## [Assignment]
Write out the data exactly from its first line onward, ending with the line in which "KITS Y PATRONES (379, 190)" appears.

(Supplied information begins)

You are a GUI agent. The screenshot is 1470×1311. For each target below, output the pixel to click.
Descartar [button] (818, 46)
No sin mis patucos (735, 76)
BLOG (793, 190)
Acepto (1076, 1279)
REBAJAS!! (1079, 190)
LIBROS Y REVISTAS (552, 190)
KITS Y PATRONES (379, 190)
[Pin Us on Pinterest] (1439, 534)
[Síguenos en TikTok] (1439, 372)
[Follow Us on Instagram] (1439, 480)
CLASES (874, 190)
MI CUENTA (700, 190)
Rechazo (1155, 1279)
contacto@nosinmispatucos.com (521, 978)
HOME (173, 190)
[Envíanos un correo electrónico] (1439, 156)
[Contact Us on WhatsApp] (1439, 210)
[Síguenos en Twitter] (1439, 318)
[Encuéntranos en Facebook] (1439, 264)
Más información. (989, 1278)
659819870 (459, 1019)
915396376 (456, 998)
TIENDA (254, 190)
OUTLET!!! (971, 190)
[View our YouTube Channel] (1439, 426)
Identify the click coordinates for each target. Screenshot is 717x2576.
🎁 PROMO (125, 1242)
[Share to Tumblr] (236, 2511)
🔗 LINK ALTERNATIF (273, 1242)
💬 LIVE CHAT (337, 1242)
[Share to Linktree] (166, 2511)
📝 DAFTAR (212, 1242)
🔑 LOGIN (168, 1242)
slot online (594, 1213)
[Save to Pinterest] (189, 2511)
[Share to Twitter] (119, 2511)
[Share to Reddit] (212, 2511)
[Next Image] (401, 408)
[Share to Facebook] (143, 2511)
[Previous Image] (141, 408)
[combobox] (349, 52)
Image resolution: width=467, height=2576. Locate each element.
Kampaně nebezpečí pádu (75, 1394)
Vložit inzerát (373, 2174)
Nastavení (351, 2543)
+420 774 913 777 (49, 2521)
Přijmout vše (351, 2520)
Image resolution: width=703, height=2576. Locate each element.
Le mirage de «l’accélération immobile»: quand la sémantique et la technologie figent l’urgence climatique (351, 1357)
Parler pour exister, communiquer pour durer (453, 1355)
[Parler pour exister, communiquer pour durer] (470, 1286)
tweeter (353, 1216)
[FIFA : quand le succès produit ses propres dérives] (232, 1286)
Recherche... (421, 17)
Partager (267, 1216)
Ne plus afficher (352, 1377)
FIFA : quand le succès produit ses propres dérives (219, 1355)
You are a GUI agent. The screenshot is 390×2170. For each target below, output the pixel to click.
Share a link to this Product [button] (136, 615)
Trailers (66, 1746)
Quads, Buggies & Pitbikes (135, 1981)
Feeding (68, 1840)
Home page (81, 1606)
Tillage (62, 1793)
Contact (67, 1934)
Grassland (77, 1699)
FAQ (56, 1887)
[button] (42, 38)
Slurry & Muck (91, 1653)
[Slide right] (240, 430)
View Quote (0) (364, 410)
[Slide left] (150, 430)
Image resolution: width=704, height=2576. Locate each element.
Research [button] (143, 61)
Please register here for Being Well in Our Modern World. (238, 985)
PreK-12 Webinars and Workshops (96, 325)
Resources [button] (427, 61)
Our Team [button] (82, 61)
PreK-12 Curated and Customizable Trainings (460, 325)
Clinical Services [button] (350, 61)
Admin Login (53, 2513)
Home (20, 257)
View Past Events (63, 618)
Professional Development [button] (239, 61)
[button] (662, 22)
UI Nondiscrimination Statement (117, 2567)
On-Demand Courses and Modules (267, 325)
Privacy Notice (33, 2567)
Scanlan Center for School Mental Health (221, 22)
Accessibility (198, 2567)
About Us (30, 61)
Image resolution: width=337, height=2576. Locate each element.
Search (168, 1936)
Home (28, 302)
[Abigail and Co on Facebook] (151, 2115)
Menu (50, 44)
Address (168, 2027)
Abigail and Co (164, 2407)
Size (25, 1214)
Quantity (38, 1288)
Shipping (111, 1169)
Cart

(Supplied information ends)

## [Exercise answer]
You are a GUI agent. The screenshot is 1470×1311. For each target below, output the pixel to click.
Descartar [button] (818, 46)
No sin mis patucos (735, 76)
BLOG (793, 190)
Acepto (1076, 1279)
REBAJAS!! (1079, 190)
LIBROS Y REVISTAS (552, 190)
KITS Y PATRONES (379, 190)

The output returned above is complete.